Where to Invade Next (15)

four stars

Dir: Michael Moore

Runtime: 120 minutes

HERE is my anecdote about Michael Moore, the special agent provocateur of American documentary making. It was summer 2004 and I was at the Republican convention in New York, looking forward excitedly to the speeches of Dubya and Dick Cheney (I was so much younger then).

Busy minding my own business on the press benches, I suddenly became aware of scores of people gesticulating angrily in my direction. Funny way to greet a visitor, thought I. Then my eye caught the man mountain figure of Michael Moore a few seats away. Far from shrinking away from the mob, Moore was gesturing right back at them, using his finger and thumb to make the letter “L”, the universal symbol for losers, on his forehead. If someone had not distracted the crowd with a free foam finger, free popcorn, or something else free (bibles maybe), Moore might have been in trouble. And he was loving every minute of it.

That ability to divide opinion like Moses is what makes Moore both the most loved and reviled American documentarian.
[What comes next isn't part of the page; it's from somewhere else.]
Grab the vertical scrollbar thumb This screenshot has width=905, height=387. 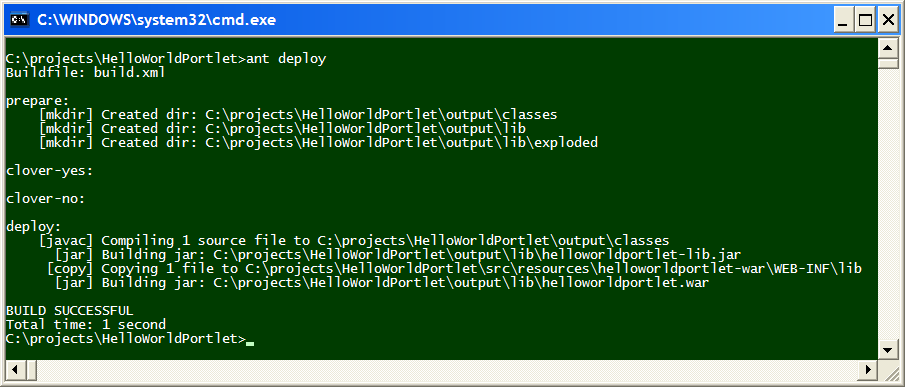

Like some gonzo super patriot, Moore loves his country so much he cannot wait to tell you what he hates about it. But with so many imitators spawned, does the helmer of Roger & Me (in which he skewered big capital) and Bowling for Columbine (America's deadly love affair with guns) and Fahrenheit 9/11 (the so-called war on terror) still have what it takes? After all, his most recent offerings, Sicko (in praise of a free national health service) and Capitalism: A Love Story (an attack on private capital providing public services) had the whiff of the bleedin’ obvious about them.

Where to Invade Next, however, is a real return to form by the big man. Older, wiser, with longer hair, Moore here unleashes his inner hippy with an amusing vengeance to tell America what ails it and how it can be cured.

His starting point is an imaginary meeting with military top brass in which the generals tell him they have not had a success since the Second World War. Their solution: send him out to “invade” countries to steal their best ideas. Thus Moore heads for nations including France (home of delicious and nutritious school dinners), Italy (paid holidays, strong unions), Finland (high quality education), Germany (workers’ rights, making peace with the past), Portugal (decriminalisation of drugs) and Iceland (women to the fore in politics).

The UK is not covered in this Moore tour, presumably because its health service featured so prominently in Sicko, which is fair enough. But Moore could be said to have missed a trick in choosing Slovenia over Scotland as the place where there are no university tuition fees. Doubtless, Moore’s critics will find other faults with the film, principally the glee with which he praises other country’s practices while seeming to bury those of the US. For those who want to take aim at the messenger rather than the message, Moore is an easy target, so unwilling is he to sugar the pill he prescribes.

But if you like your documentaries straight from the heart, Moore is the man. As we see from his reception in certain places, he has become a celebrity in his own right, that shambling, large frame of his becoming the contemporary equivalent of Hitchcock’s silhouette. Other documentary makers can match him for passion, yet few have his feel for absurdity, or his ability to make people laugh over very serious, often life and death, subjects. The usual familiar techniques are here, with Moore throwing news footage and archive into the mix with sit down interviews), but it is done with a renewed vigour. He looks, in short, like a man who is having devilish fun again.

It would not be a Moore film without a sting in the tail, and the one he has here is a doozy. One leaves his film thinking that far from ill-serving America, every country should have a Michael Moore to speak truth to power and, just as importantly, grin in its face. Hail to the chief of documentary makers, back in business again.